Scaling with Retrieval Breadth

The paper further ablates the retrieval breadth hyperparameter $k$ and demonstrates that performance increases as $k$ increases, up to a plateau. This suggests PRAXIS continues to provide useful context as memory breadth grows, although there can be context crowding beyond an optimal point.

Figure 3: Performance as a function of retrieval breadth.

Discussion and Comparison with Prior Work

The critical advance of PRAXIS over factual memory systems such as Mem0 [chhikara_mem0_2025], Letta [packer2024memgptllmsoperatingsystems], and MemoryBank [zhong_memorybank_2023] is its explicit focus on stateful procedural recall rather than static fact retrieval. Unlike existing workflow memory approaches [wang_agent_2024, zheng_synapse_2024, zhao_expel_2023], PRAXIS directly indexes at the environment state granularity, breaking away from high-level trajectory abstraction in favor of precise, context-local recall suitable for visually grounded, high-entropy environments.

The methodology is also orthogonal to self-reflective, LLM-based improvement schemes such as Reflexion [shinn_reflexion_2023] and Self-Refine [madaan_self-refine_2023], which do not utilize environment state for retrieval and have limited applicability to non-textual, visual, and action-centric domains.

Empirically, the documented performance ceiling of $41\%$ with conventional scaffolding on REAL emphasizes the necessity for robust procedural learning in agentic deployments [garg_real_2025]. PRAXIS provides a concrete and effective solution for this gap.

Implications and Future Directions

PRAXIS offers immediate practical value for deployments in rapidly changing environments where exhaustive pre-programming is infeasible and post-deployment learning is critical. By supporting incremental and personalized adaptation, it holds significant promise for enterprise automation, personalized assistants, and any domain where agent policies must be continuously aligned with evolving tasks and user preferences.
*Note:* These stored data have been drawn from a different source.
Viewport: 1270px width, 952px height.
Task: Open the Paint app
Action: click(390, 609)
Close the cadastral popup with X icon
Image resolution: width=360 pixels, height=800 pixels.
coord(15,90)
Theoretically, the work highlights the importance of tight coupling between environment state, agent intent, and experience replay for generalizable agentic control. Extensions of PRAXIS could incorporate richer, invariant state encoders, integrate adaptive or uncertainty-aware retrieval, and generalize to multi-modal digital or embodied settings. Moreover, incorporating user preference signals in the procedural memory could facilitate alignment with soft objectives beyond task completion, paving the way for more interactive and user-adaptive AI systems.

Conclusion

This paper delineates a principled approach to real-time procedural learning in AI agents via state-dependent procedural memory. PRAXIS demonstrates consistent, significant improvements in accuracy, reliability, and efficiency across several model architectures and establishes an extensible paradigm for post-training a posteriori procedural knowledge acquisition. The framework is a critical milestone toward general, robust, and adaptive agentic intelligence in complex, fast-evolving digital environments.